Although the negotiations are very secret it appears that US businesses that produce medicines want to extend their patents on new medicines from an average of 5 years to 8 years. Pharmac can currently negotiate the best deals for the NZ health system when buying medicines because it can buy from a variety of sources at lower prices including suppliers who have copied medicines developed by US companies.
The US medicine companies hate this because it reduces their monopoly power on newly developed medicines. They are very profitable businesses and use these profits to lobby the US government to ensure that outfits like Pharmac can't buy medicines more cheaply elsewhere. It would appear that despite Trade Minister Tim Groser's emphatic statements they may succeed. New Zealanders will pay more for their medicines either as consumers or taxpayers under the TPP.
Free trade agreements are a hallmark of this government's grand economic design for New Zealand. Other planks of this design include attaining an elusive budget surplus, privatising government services such as prisons, education and housing wherever possible and allowing exploration by overseas firms for minerals such as oil.
The free trade mantra has been a hallmark of New Zealand economic policy since the mid 1980s. The TPP serves to highlight an unfortunate aspect of free trade for a country like New Zealand. The bulk of our exports are primary commodities such as dairy products, meat, logs and wool. Agricultural output suffers from diminishing returns.
Eventually a country runs out of productive land so it's growth prospects are limited.

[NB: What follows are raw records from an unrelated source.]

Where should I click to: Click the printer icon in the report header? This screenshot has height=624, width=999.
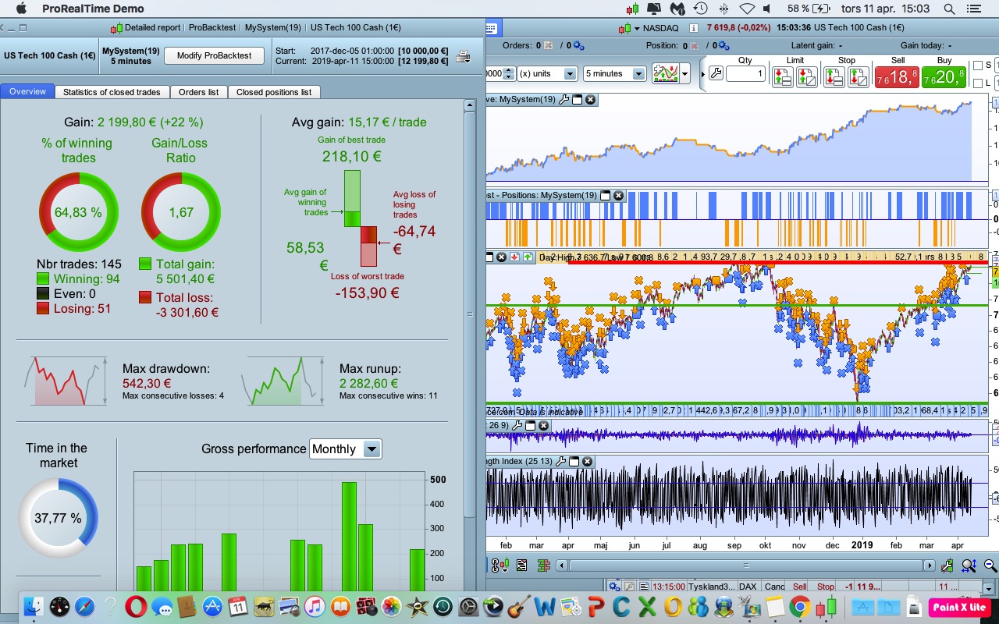(x=463, y=56)
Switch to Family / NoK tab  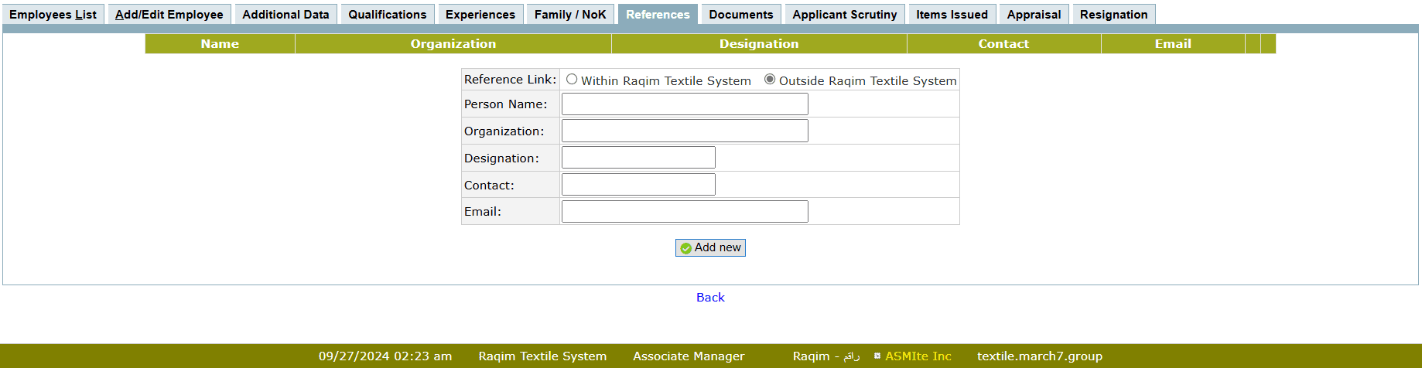tap(570, 15)
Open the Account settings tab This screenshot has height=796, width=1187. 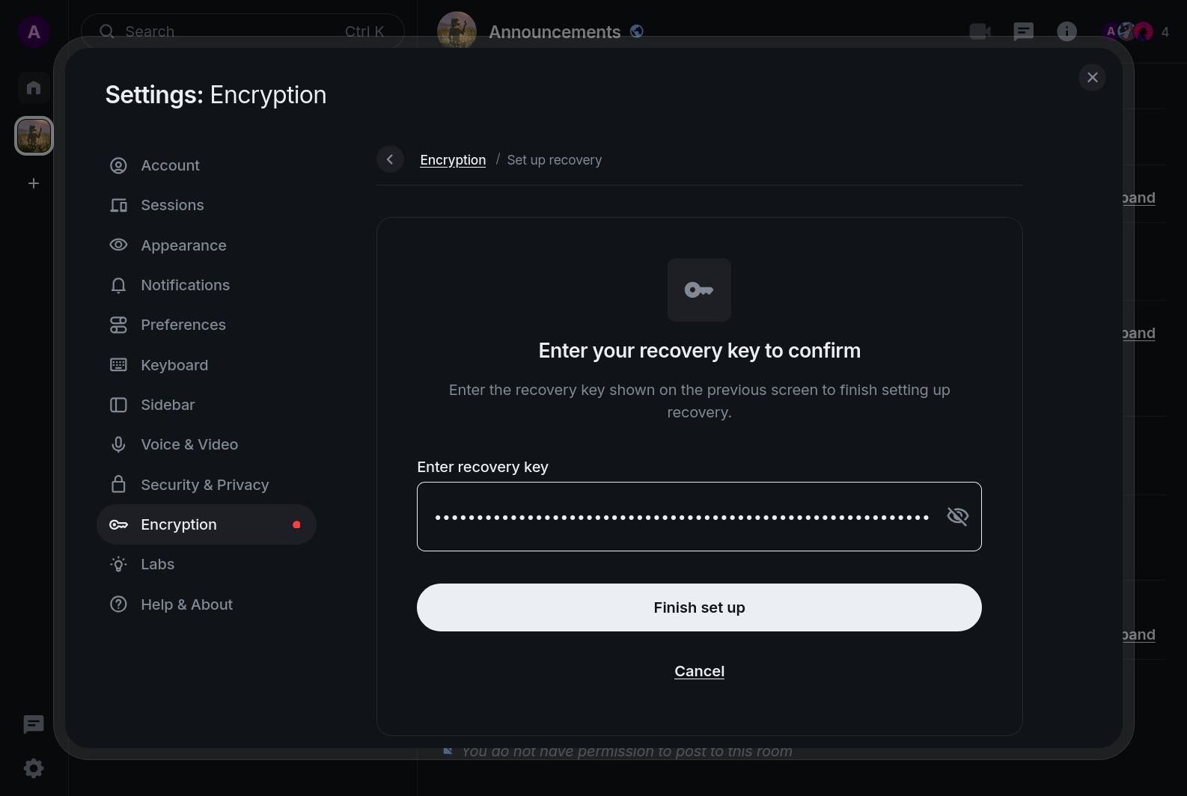[170, 165]
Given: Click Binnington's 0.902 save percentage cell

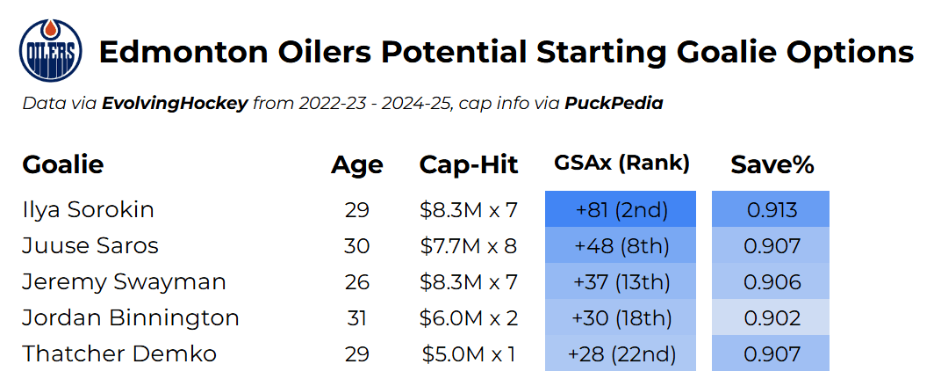Looking at the screenshot, I should [x=771, y=317].
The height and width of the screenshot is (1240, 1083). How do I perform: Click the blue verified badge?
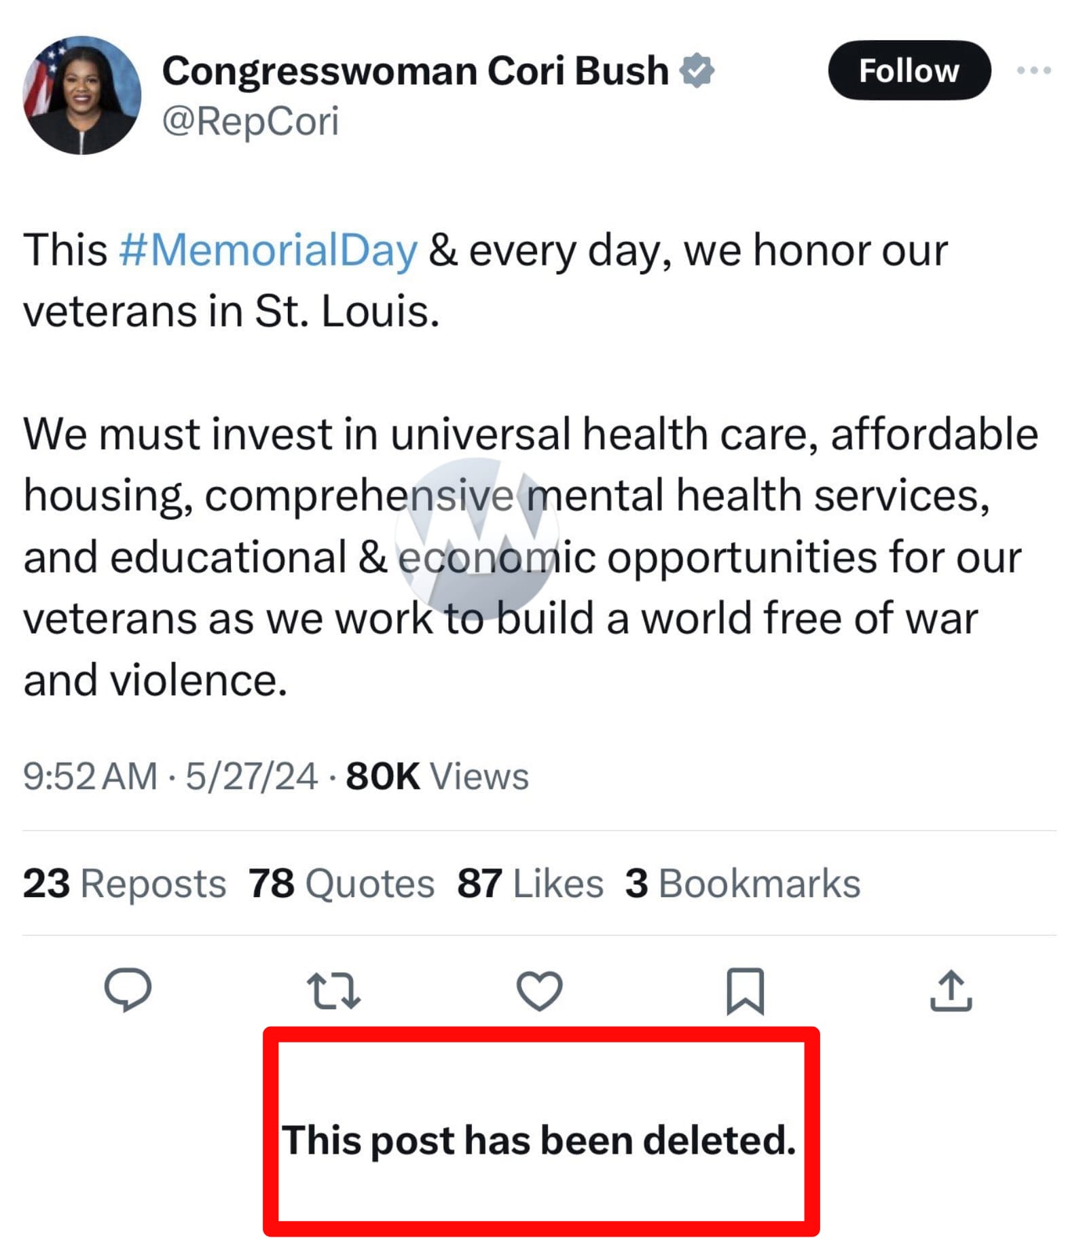[x=697, y=71]
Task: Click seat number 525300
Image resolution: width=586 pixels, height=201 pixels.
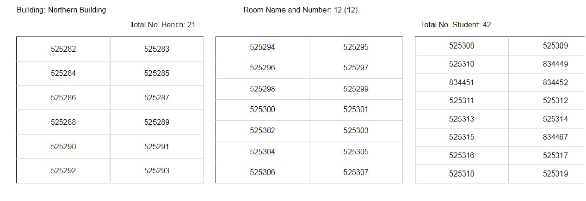Action: 262,110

Agricultural output is also subject to wild price fluctuations as we are currently experiencing with dairying. Reliance on such commodities is unlikely to sustain rising incomes for a country's citizens.

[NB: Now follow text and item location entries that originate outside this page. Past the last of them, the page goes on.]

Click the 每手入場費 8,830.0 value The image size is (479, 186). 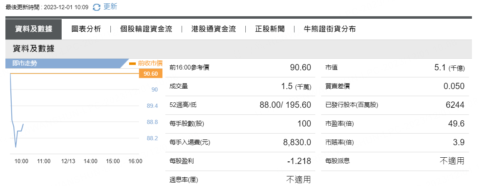click(297, 142)
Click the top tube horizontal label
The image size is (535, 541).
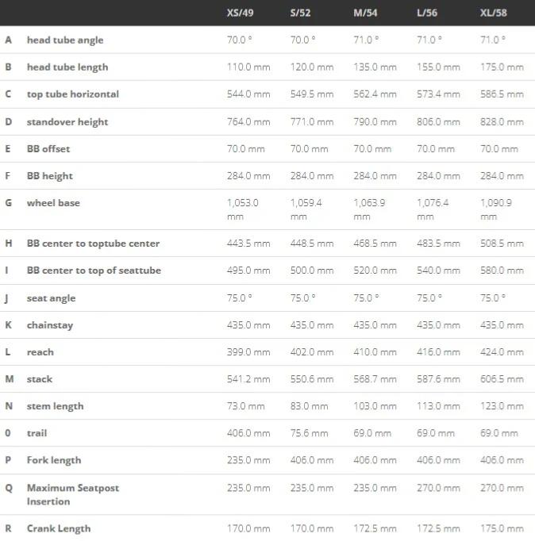tap(73, 94)
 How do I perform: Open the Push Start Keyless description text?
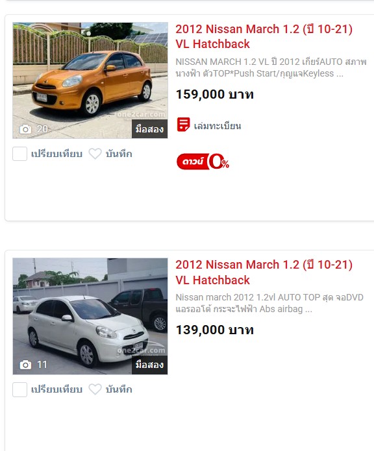tap(271, 67)
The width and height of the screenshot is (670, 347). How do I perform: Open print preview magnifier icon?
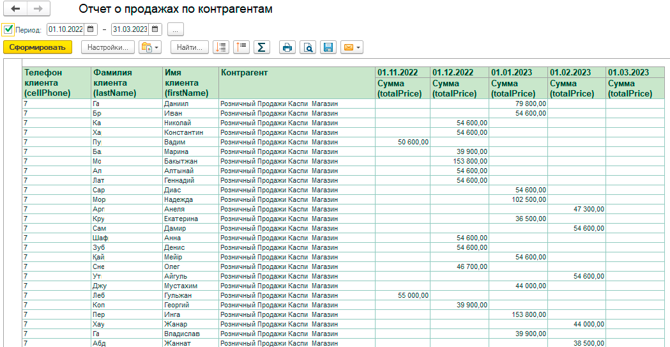coord(308,47)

Meanwhile the US trade negotiators are eager to ensure that copyrights and patents on output such as medicines, IT and entertainment are strictly enforced under any trade agreement. These industries are subject to increasing returns.
Most of the cost of output is up front in the form of research and development of the products. The profits and incomes generated by these industries increase enormously with the increase in output and the size of the market. This is why the strict enforcement of patents and copyrights that protect their monopoly power is such a crucial part of their trade negotiations.
Most economists regard free trade as generally positive. But it is possible for countries to end up specialising in low value added industries that suffer from diminishing returns and price volatility. This is not a sustainable road to riches for a nation. This locks their citizens into lower incomes and a lower standard of living.
More developed countries such as the United States have used selective trade policies in the past to develop industries that have increasing returns. This generates higher incomes for their citizens. We may need a lot more cows and land to pay for our medicines in the future.
Peter Lyons teaches economics at Saint Peters College in Epsom and has written several economics texts.